Junto con el incremento salarial, la negociación del Gobierno con la CUT acordó ratificar el Convenio 190 de la OIT, que permite adoptar medidas que ayuden a construir espacios de trabajo más respetuosos y libres de violencia y acoso.

Sin duda, el desafío de participación laboral de las mujeres es enorme e histórico y tiene muchas aristas. Hoy las condiciones medioambientales y el mismo desarrollo tecnológico, requieren mirar el mercado laboral con prospección, y eso significa formar a las mujeres en los empleos que efectivamente se están requiriendo, y ahí la reconversión laboral y la innovación tienen la llave.

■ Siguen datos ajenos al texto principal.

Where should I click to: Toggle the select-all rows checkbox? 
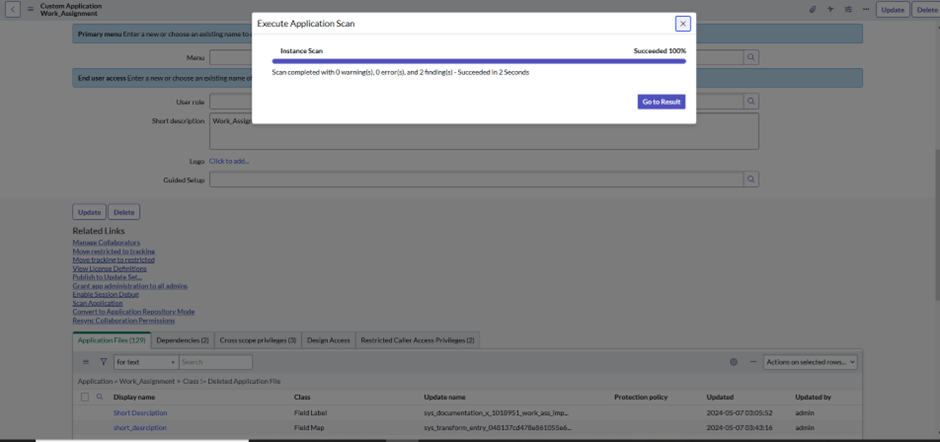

Se estima que a 2055 se automatizarán 3,2 millones de empleos, es decir, el 49% de la fuerza laboral, donde las industrias más afectadas serían la manufactura, el retail y la agricultura (Mckinsey, 2017), sectores primordialmente desempeñados por las mujeres.

Tal como señalaba recientemente la ministra de la Mujer y de la Equidad de Género, Antonia Orellana, en Chile “las mujeres tenemos que trabajar como si no cuidáramos y cuidar como si no trabajáramos”, y es por eso que para enfrentar las brechas de género en el mundo del trabajo, es fundamental hacernos cargo de otros factores que impactan en su empleabilidad, como las labores de cuidado.

El borrador de la nueva Constitución ya considera el derecho a los cuidados, clave para enfrentar la desigualdad de la participación laboral y política de las mujeres.